### WHAT THE TASK ASKS
In the transcript below, turn the paragraph that begins "I see merits to both" into a short bulleted list that keeps its main points.

### SOURCE EXTRACT
────────────────────────────────────────
Brendan M: These are all really, really general bits of advice. So I don’t want to like condemn what he’s saying, because I don’t even … Who is unintended for? Like I said, the answer to every one of these is it depends. So some distinctions I would make are obviously I think you need to have a little bit of your monthly cashflow situation earmarked for you to spend, and to spend, like I alluded to earlier, frivolously or without care, but to put restraints on it. Say, “All right, based upon the bills we have to pay and what’s coming in each month, we can realistically afford to just totally blow X.” And so to stay within those guardrails, but to just do it, because if you don’t have anywhere to just blow off steam like that and do whatever the heck you want, I think you’re going to be in a situation where maybe you stay on a budget for like six months, and then you have this giant splurge-

Tim Mullooly: Blow up.

Brendan M: … blow up where you set yourself back six months by doing it because you just did something too strict and crazy. So, I get the point. You want to save and you probably want to save more than you’re spending on, especially on what’s called discretionary items, but you just have to right size it for your situation.

Tim Mullooly: Yeah. We’ve also seen people that jump straight to invest, and that has sometimes been a mistake for people.

Brendan M: Right. So the distinction between save and invest and for what and how.

Tim Mullooly: Right, yeah.

Brendan M: All these questions that you’ve got to do in between.

Tim Mullooly: All right. So the sixth point that he had was don’t go to a fancy college. I think his point being that there are very expensive schools out there, and it doesn’t necessarily matter, to an extent, what school you get your degree from. I think there are some exceptions to that. I don’t really know where I stand on that.

Brendan M: Yeah. I don’t know. I think it’s, especially lately, like with people doing remote school for let’s call it almost the last year now. I think it’s an in vogue take to say it doesn’t matter at all where you go to school, but I don’t think I’m 100% there yet. I get some of the points, but I’m not entirely there.

Tim Mullooly: Especially with what’s happened in the last year, like you said, with remote learning. And even before that, it was becoming a more and more popular take that a college doesn’t matter, just start working and getting life experience. College is too expensive. I don’t really-

Brendan M: I see merits to both, and I don’t think that either is 100% right for anybody. Yeah, I don’t know. I mean, I get the idea that some schools are expensive. So maybe the point is more just to go to a school where you intend to do something that should give you a good chance to succeed in the field you want to, and for which the loans, or however you’re going to pay for it, will be manageable. Just understand the amount of debt you’re taking on and the bet that you’re making. Like, I’m betting that within five years of graduating from this school with a degree in X, I will have a job that enables me to realistically pay these loans and live a lifestyle that isn’t entirely crippled by that. Just trying to do that algebra to decide whether things are worthwhile or not. I think, certainly you’d be more aware of stuff like that.
────────────────────────────────────────
### STORED DATA
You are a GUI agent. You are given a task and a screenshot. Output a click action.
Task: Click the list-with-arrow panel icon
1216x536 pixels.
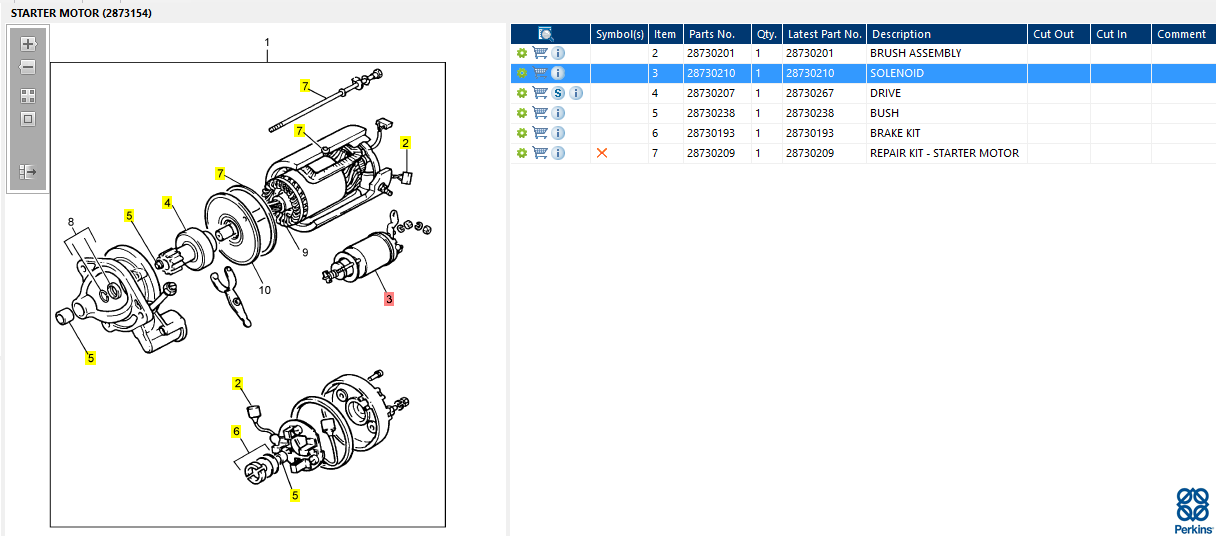[28, 171]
────────────────────────────────────────
### ANSWER TO THE EXERCISE
- Both sides of the college debate have merit, but neither is completely right for anyone.
- Some schools are expensive.
- Choose a school that gives you a good chance to succeed in the field you want and whose cost (loans or otherwise) will be manageable.
- Understand how much debt you're taking on and the bet you're making. For example, you might be betting that within five years of graduating with a degree in X, you'll have a job that lets you repay the loans without crippling your lifestyle.
- Doing that math helps you decide whether the school is worthwhile and makes you more aware of these issues.